Разместившийся в усадьбе госпиталь состоял из двух шестнадцатилетних санитарок и четырёх раненых солдат. Сначала раненых было семь, они лежали в телегах, мёрзли и задерживали отступление ударного лыжного батальона в район сосредоточения с целью довооружения. Комбат Зайцев дал приказ Надьке и Верке везти раненых в деревню. До неё было двадцать километров, вечерело, Мираж и Сивка брели бы до Полы всю ночь. Санитарки сказали Зайцеву, что при таком положении дел все умрут. Комбат пообещал прислать Захара Ивановича, встал на лыжи, мощно оттолкнулся палками и нырнул под еловые ветки. Мороз крепчал, мутное солнце скрылось, падали редкие снежинки. Пока санитарки ждали Захара Ивановича, скончался тяжело раненый боец. Петя Смирнов с раздробленной плечевой костью в бреду диктовал письмо своей маме. «Наденька, пишешь?» – «Пишу, Петенька, пишу!» – отзывалась санитарка. Задыхаясь от напряжения, она с Веркой растирала раненым окоченевшие ноги. «Вчера был хороший куриный бульон, но голова не может сама идти… Пишешь, Наденька?» – «Пишу!»
Наконец послышалось спасительное бурчание, сгустившиеся сумерки пробил бодрый свет фар.
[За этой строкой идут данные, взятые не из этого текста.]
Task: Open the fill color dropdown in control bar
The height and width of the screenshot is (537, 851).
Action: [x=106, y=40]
К телегам подъехал грузовик, из кабины выпрыгнул высокий сильный боец. «Захар Иванович! Один уже умер, надо скорее ехать!» – «Здравия желаю! Вот вам Захар Иванович!» – боец хлопнул по борту старенького ЗИСа, вытащил лыжи, ловко застегнул крепление. – «Торопитесь! Желаю успеха!» – боец присел, подпрыгнул и исчез. Девушки заглянули в затянутый брезентом кузов – там никого не было. Поднялась метель.
Подвели телеги к кузову, залезли в кузов, с телег перетаскивали раненых, сержант Галиулин Бары Хайреевич очнулся и закричал от боли.
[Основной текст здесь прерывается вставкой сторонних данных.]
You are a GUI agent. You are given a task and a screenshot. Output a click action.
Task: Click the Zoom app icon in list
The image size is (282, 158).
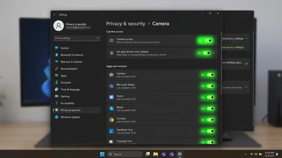coord(112,98)
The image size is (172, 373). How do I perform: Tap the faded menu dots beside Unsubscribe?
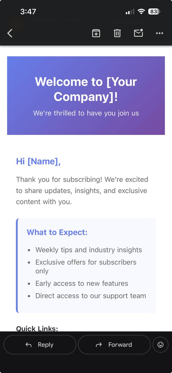(x=159, y=21)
– Петенька, ты знаешь, как завести грузовик?
– Крути кривой.
– Петенька, сосредоточься! Как завести грузовик?
– Крути кривой.
Сосредоточился сержант Галиулин. Под его руководством санитарки за десять минут изучили автомобильное дело, крутанули кривой стартёр и ЗИС, Захар Иванович в народе, медленно, но верно поехал по заносимой снегом дороге. За ним потрюхали распряжённые кони.
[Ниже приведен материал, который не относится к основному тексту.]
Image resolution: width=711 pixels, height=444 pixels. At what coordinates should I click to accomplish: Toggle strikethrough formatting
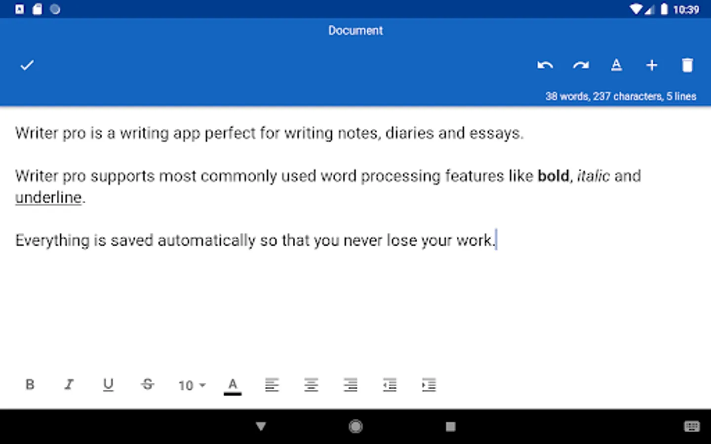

Обитатели усадьбы Савиных уже отходили ко сну, когда в запертые двери замолотили кулаки санитарок. Девушки были настолько измучены, что даже не удивились, когда им открыл человек без лица. Букашкин мобилизовал на спасательные работы нескольких старух и стариков. Четырёх живых бойцов перенесли в тепло, двух, не успевших еще остыть, но безнадёжно умерших, оставили возле крыльца. Старухи помогли снять с раненых грязную одежду, жуя губами, пошаркали в помывочную, чтобы заняться стиркой.